From School Library Journal:
Grade 5-8-How would Sacagawea recount the story of her life to her son Pomp, who was just a baby when they crossed the uncharted West with Lewis and Clark? As this novel opens, the boy is six, traveling with his parents on a flatboat to St. Louis for a reunion with William Clark, who will oversee Pomp's formal education. The familiar passing landscape prompts Sacagawea to weave her story for her inquisitive son, who learns that his mother's journey was the culmination of an already extraordinary life. Sacagawea tells of being kidnapped at age 11 by hostile Hidatsa, married at age 13 to a man who won her as a gambling prize, and introduced to Lewis and Clark at age 16, taking an unwitting step into history as their interpreter and guide. Her eyewitness account of the journey details all its legendary hardships and triumphs, and while those events still make for exciting reading, this novel is most memorable for the flesh-and-blood Shoshoni woman who emerges from its pages. Sacagawea is revealed as a complex personality: a protective mother, a skilled navigator, and a brave negotiator who often saves the expedition from disaster. Her unique insight energizes this story and lifts it beyond mere adventure. It will have tremendous appeal for readers perhaps too young for Scott O'Dell's Streams to the River, River to the Sea (Houghton, 1986), another superb novel featuring a first-person narrative by Sacagawea.

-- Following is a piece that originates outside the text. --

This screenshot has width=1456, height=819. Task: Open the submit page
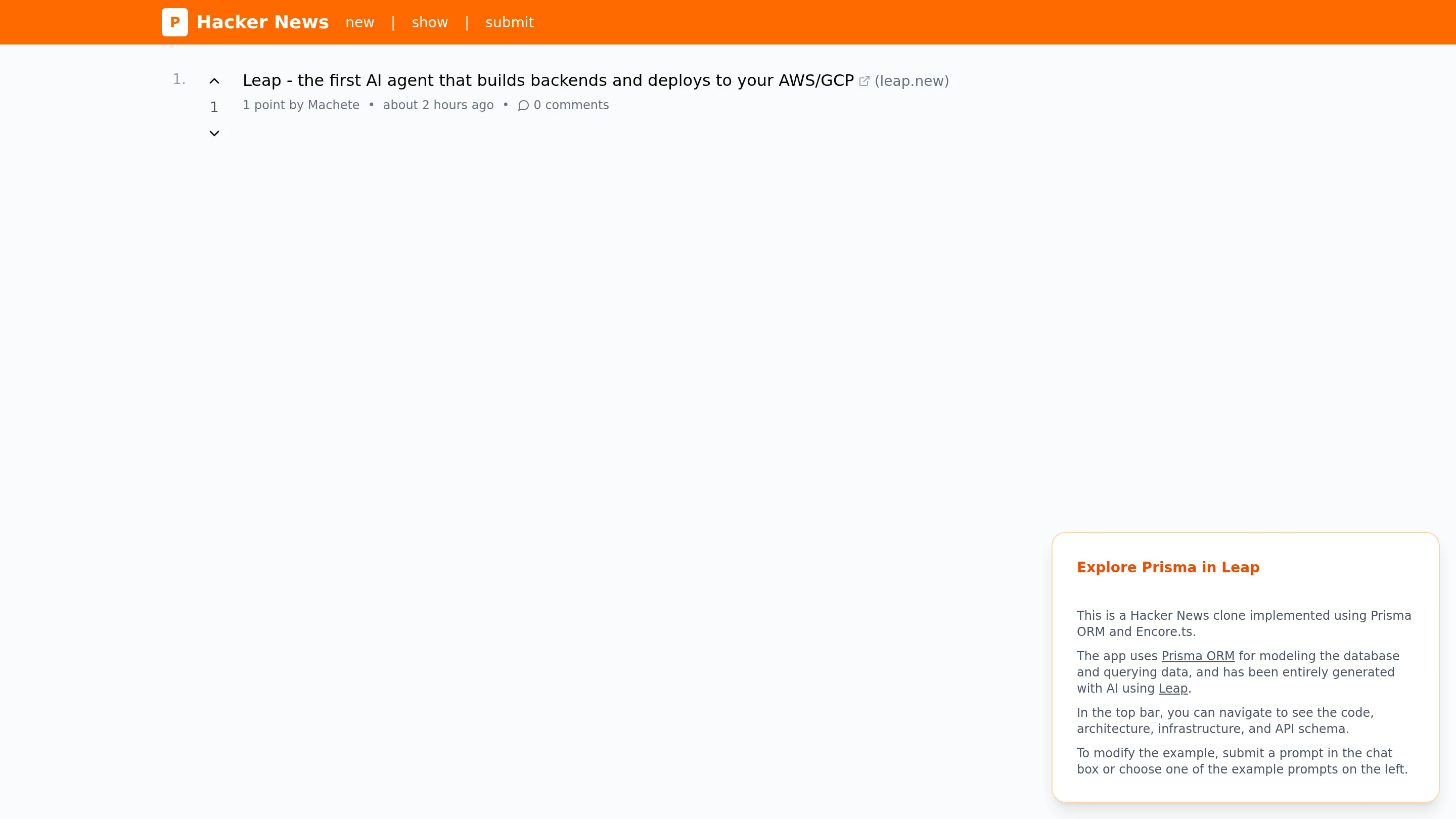click(509, 22)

William McLoughlin, Brookside School, Worthington, OH
Copyright 2000 Reed Business Information, Inc.
From Publishers Weekly:
The authors of Off the Map: The Journals of Lewis and Clark return to the story of those explorers' famous expedition, this time imagining the point of view of Sacagawea, Lewis and Clark's Shoshoni guide. Sacagawea is kidnapped by a neighboring tribe at age 11, then married off to a white trader. Shortly after the birth of her first son, Pomp, 15-year-old Sacagawea and her translator husband join the captains and their crew on their long, arduous journey west. Sacagawea secretly plans to abandon the party once she reaches her native village, but after spending months weathering hardships--illnesses, near drownings, attacks by grizzly bears, plagues of mosquitoes--her loyalties gradually shift. Sacagawea's detailed observations of nature ("I truly loved these tall white birds with their black wing tips. Their calls echoed over the river like the distant whooping of hunters jubilant after a successful hunt") and her practice of survival skills offset a certain patness in the diction ("My heart soared like the eagle") and provide insight into the discoveries and tribulations of both settlers and Native Americans. Ages 8-12. (Nov.)